Glendon has announced that Professor Roberto Perin is the recipient of the 2016 Principal’s Research Excellence Award, an honour given annually to recognize full-time faculty who have made an outstanding contribution to research in the last three years.

Roberto Perin

Roberto Perin

Perin, a professor in Glendon’s Department of History and the graduate program director of Glendon’s Master’s in Public and International Affairs, was selected for his ongoing work in the areas of the history of immigration and religion.

“Professor Perin has demonstrated a sustained and deep commitment to research excellence – both in his own scholarly work, as well as through his mentorship of graduate students’ research,” said Christina Clark-Kazak, associate principal, Research and Graduate Studies at Glendon. “We are privileged to have such an eminent historian of Canadian immigration at Glendon.”

A long-time and highly respected member of the Glendon community, Perin holds a BA (Hons) from Université de Montréal, Montreal (1968), an MA from Carleton University (1970) and a PhD from the University of Ottawa (1975). His new book, The Many Rooms of this House: Diversity and Worship in Toronto since 1840, looks at Toronto churches as markers of social and cultural change over the past century and has been accepted for publication by the University of Toronto Press.

According to the Chair of Glendon’s Department of History, Professor Mark Jurdjevic, “Dr. Perin is a prolific and influential historian of Italian immigration to Canada. His most recent book promises to contribute significantly to the fields of urban history and immigration studies. We are looking forward to the fruits of his research and learning about our city’s history.”

The award was presented on June 25 during the Principal’s Convocation Luncheon celebration.

“Receiving this award is a great honour for me,” said Perin. “My research is the fruit of a constant and complex dialogue with my sources, my colleagues, and my students, especially, but not only, my graduate students. As the expression ‘community of scholars’ suggests, research is a social process. It is therefore important for us to resist the atomizing tendencies of some of the new technologies and reaffirm our sense of community.”

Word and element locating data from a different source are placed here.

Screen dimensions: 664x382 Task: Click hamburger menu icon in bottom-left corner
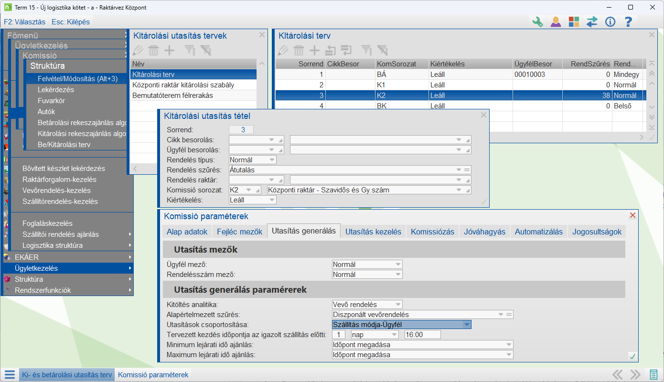coord(9,374)
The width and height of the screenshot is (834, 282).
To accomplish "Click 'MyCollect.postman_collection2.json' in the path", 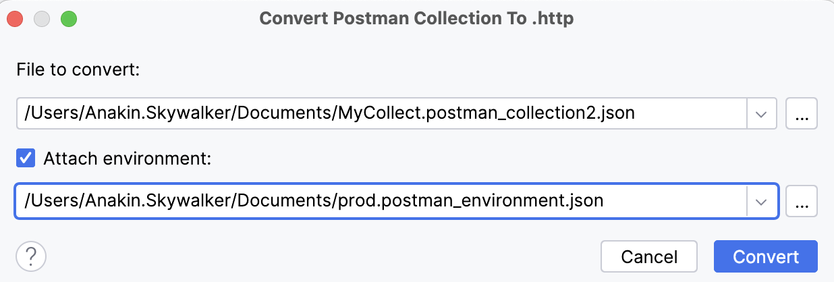I will point(484,114).
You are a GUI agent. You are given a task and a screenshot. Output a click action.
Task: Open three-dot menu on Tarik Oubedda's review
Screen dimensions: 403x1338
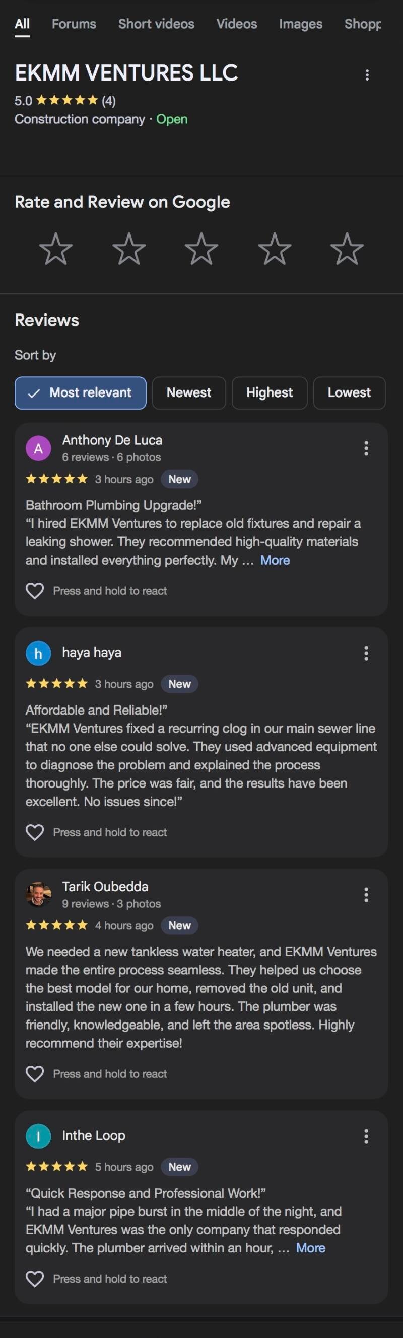tap(366, 894)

In recent years, Perin has authored two books and 16 book chapters, co-edited four books and published 14 scholarly articles. He was the recipient of a Social Sciences and Humanities Research Council (SSHRC) Connection Grant to organize an international workshop at the Glendon Campus of York University. The conference introduced a number of York University graduate students to an international cohort of scholars in immigration history.

Perin was a consultant to the Canadian Museum of Immigration in 2012-15 vice-chair of an advisory committee to Citizenship and Immigration Canada, a member of the editorial board of the Canadian Catholic Historical Association and an advisory committee member for the journal Mens: Revue d’Histoire intellectuelle et culturelle. He has also given interviews for the CBC, Radio Canada, TV Ontario, TFO, MTV, OMNI-TV, BBC, Radio Scotland, RAI and Vatican Radio.